# best substrate choice for burrowers?



## Scar (Sep 4, 2012)

I am excited about getting my next T! I have an opportunistic burrower, A. Seemanni, and 2 arboreals.  I am looking at getting an obligated burrower, probably a Chilobrachys fimbriatus or an obt.  My question is, what is your opinion of the best substrate for such a specimen?  I know peat will probably be the best but I want to pick your brains!  Thanx!


----------



## catfishrod69 (Sep 4, 2012)

I use coco fiber for everything. I use exo terra plantation soil. I wouldnt completely call fimbriatus or obt an obligate burrower. I would more consider fimbriatus to be an obligate webber, being they will create nice web fortresses, and obt i myself consider them to be arboreal, partially burrower.

Reactions: Like 1


----------



## Scar (Sep 4, 2012)

As for holding up burrows, the plantation soil works well? My A. Seemanni made a nice burrow and my eco-earth coco coir never seemed sturdy and  fell in.


----------



## freedumbdclxvi (Sep 4, 2012)

I use coco fiber for all, as well.  My haplos, my burrowing OBT and my P muticus have made sturdy burrows within it.  I am going to experiment with a peat moss substrate I found with my next haplo, just to see how it does.


----------



## Low (Sep 4, 2012)

I use peat for all my inverts, with excellent results.
Its cheaper and more pleasing to my eye than cocofiber...
I had 10 2-2.5 c.darlingi on eco earth and all the did was web over it, switched them to peat and the immediately made deep elaborate burrows.


----------



## Scar (Sep 5, 2012)

Has anyone tried Zoo Med's Excavator Clay Burrowing Substrate?
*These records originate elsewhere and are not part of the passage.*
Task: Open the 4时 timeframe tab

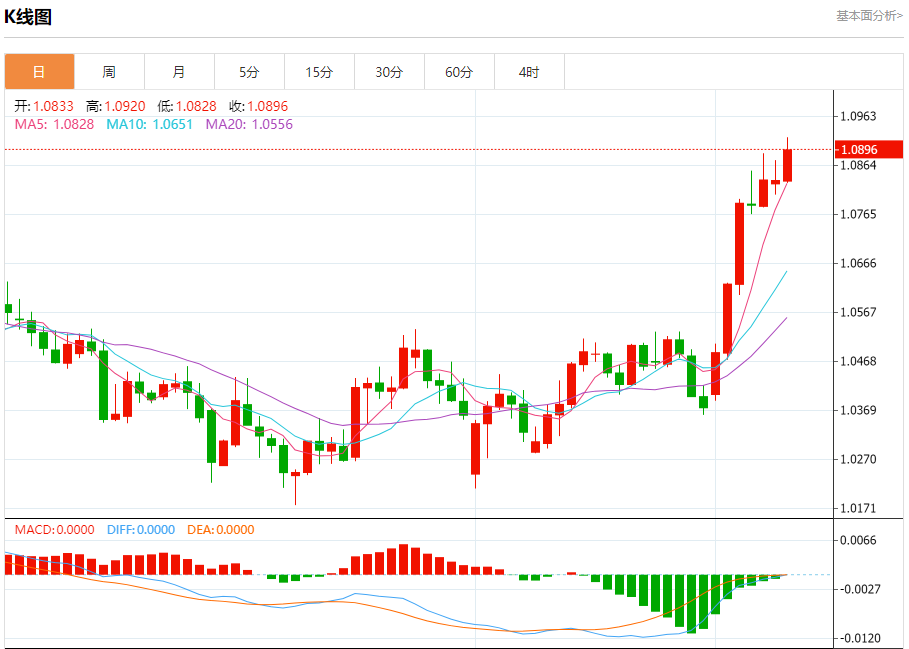Action: tap(529, 72)
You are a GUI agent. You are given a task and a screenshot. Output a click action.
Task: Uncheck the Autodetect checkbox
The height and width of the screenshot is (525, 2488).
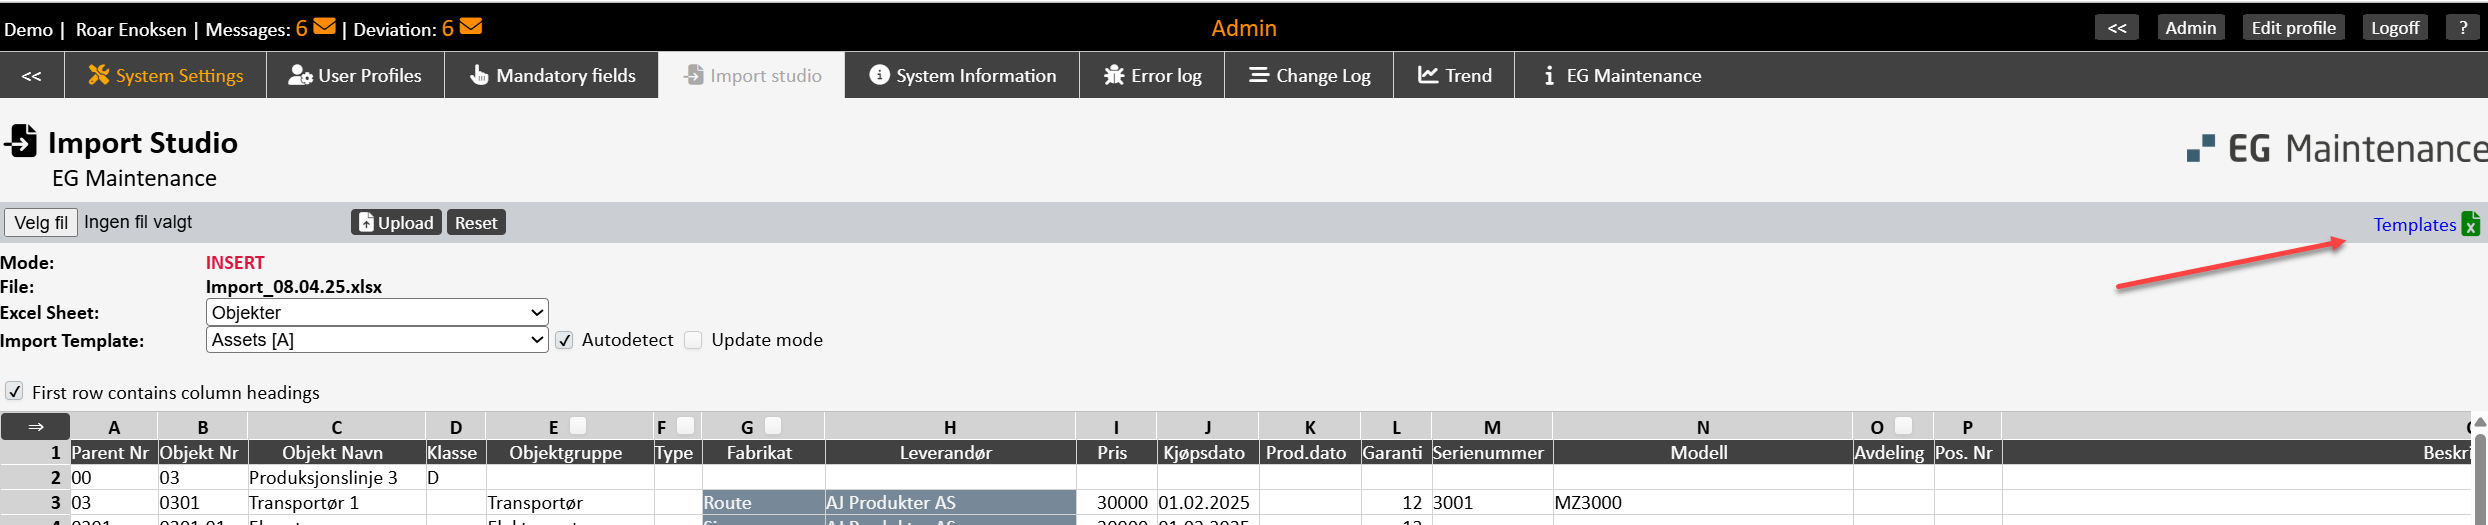pos(565,341)
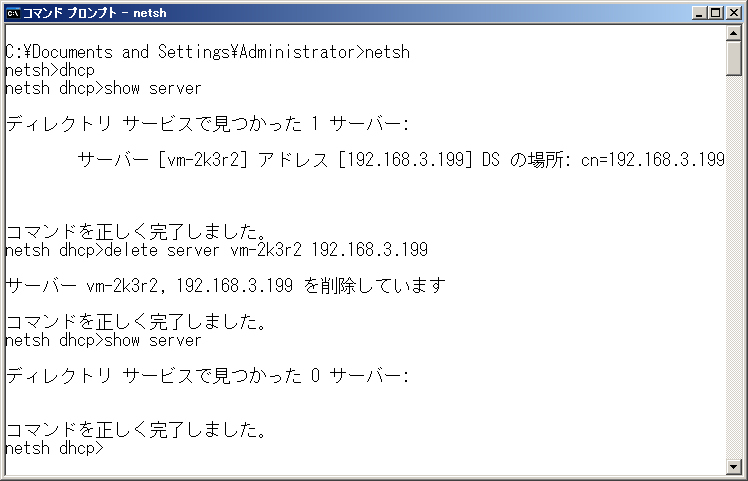Image resolution: width=748 pixels, height=481 pixels.
Task: Click the vertical scrollbar thumb
Action: 733,58
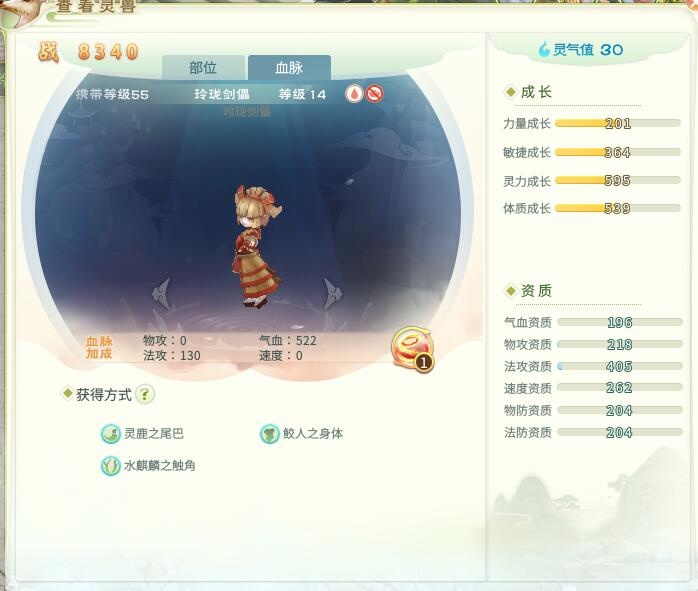Open the 获得方式 help question mark
698x591 pixels.
(x=145, y=394)
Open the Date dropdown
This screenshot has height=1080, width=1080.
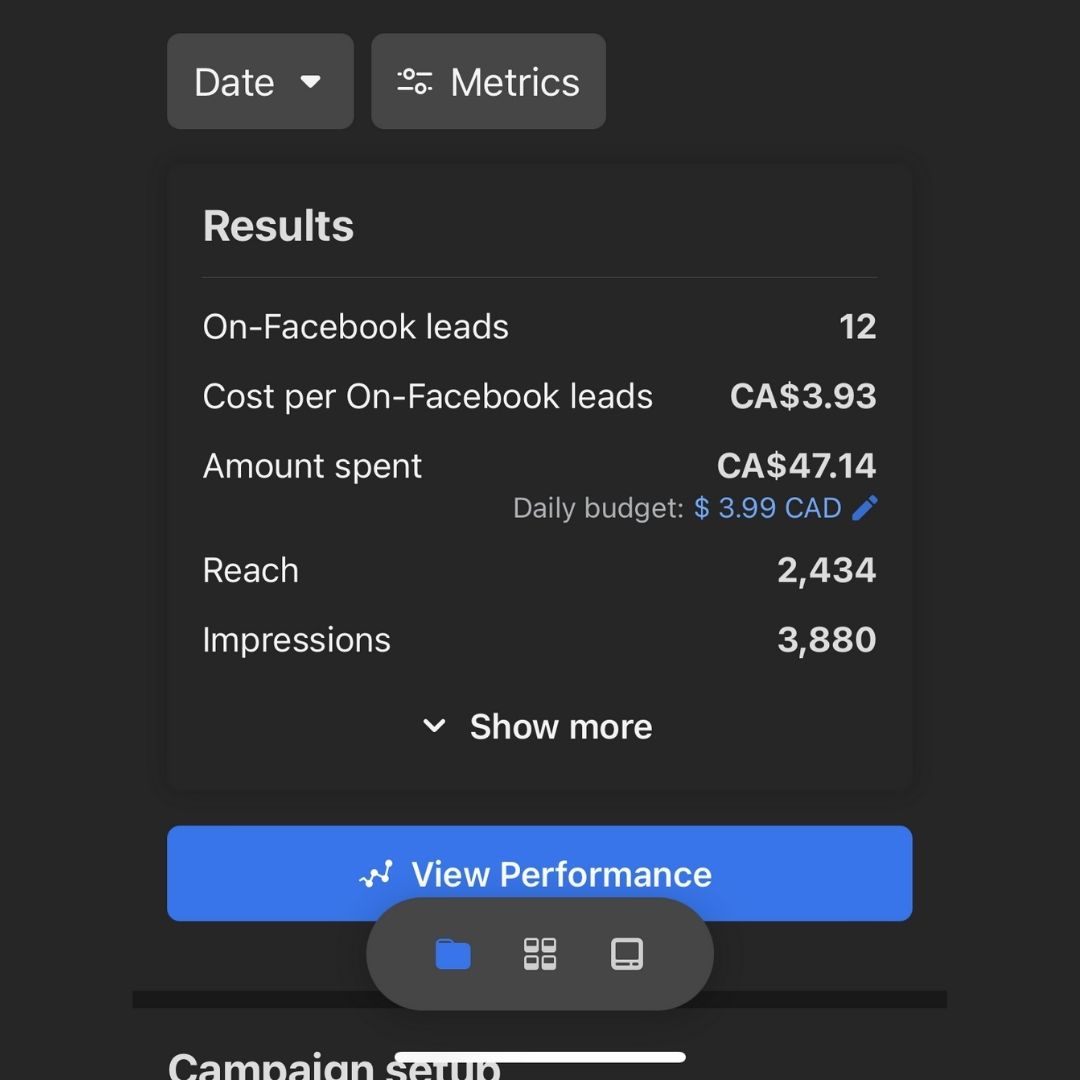[x=259, y=82]
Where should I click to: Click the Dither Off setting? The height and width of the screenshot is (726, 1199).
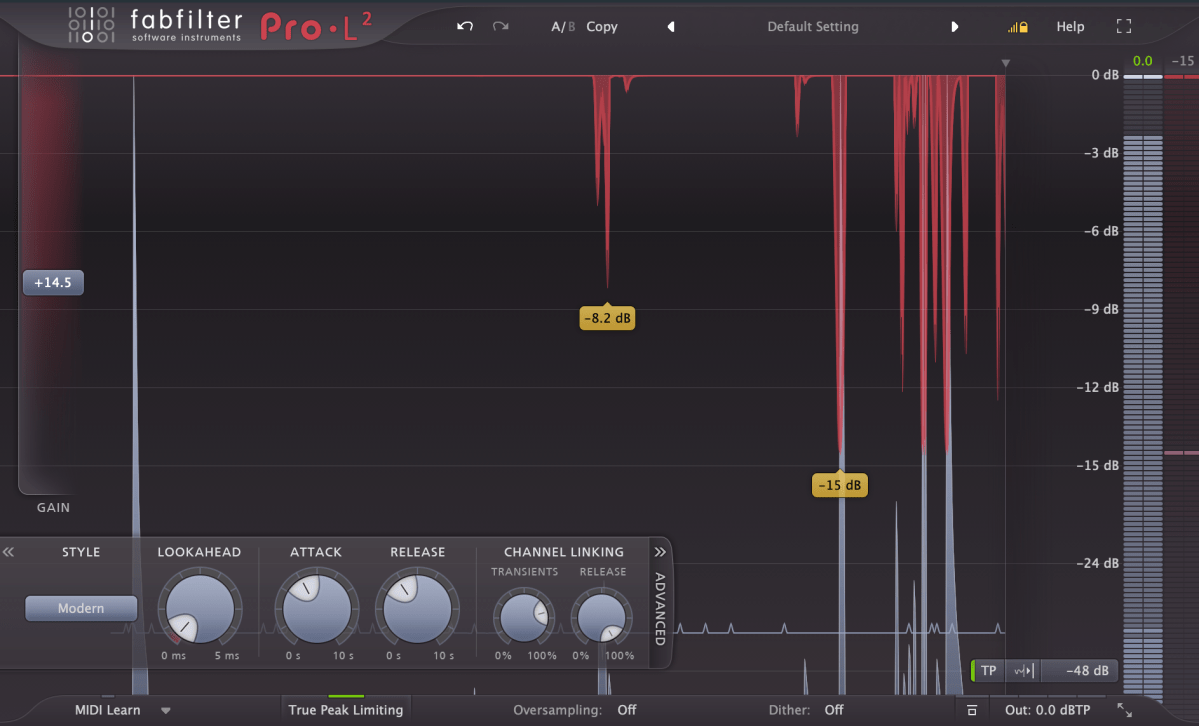point(833,710)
Lists tarantulas on the package (dont know if I can trust the manufacturer) and it looks really cool.


----------



## SamuraiSid (Sep 5, 2012)

I've got my Hysterocrates sp. and H. schmidti [strike]on[/strike] in 100% peat, and Ive got no problems. In the future I plan on using a mix of peat and coco, simply because dry packed peat turns into a brick. I did go to the Zoo meds site to read about their product, and would suggest against it for a Tarantula. While the product is wet it says to shape it into hills and grooves for a "naturalistic" look. You can place balloons underneath the soil and blow them up. Once the sub dries out, pop the balloon and you have a burrow.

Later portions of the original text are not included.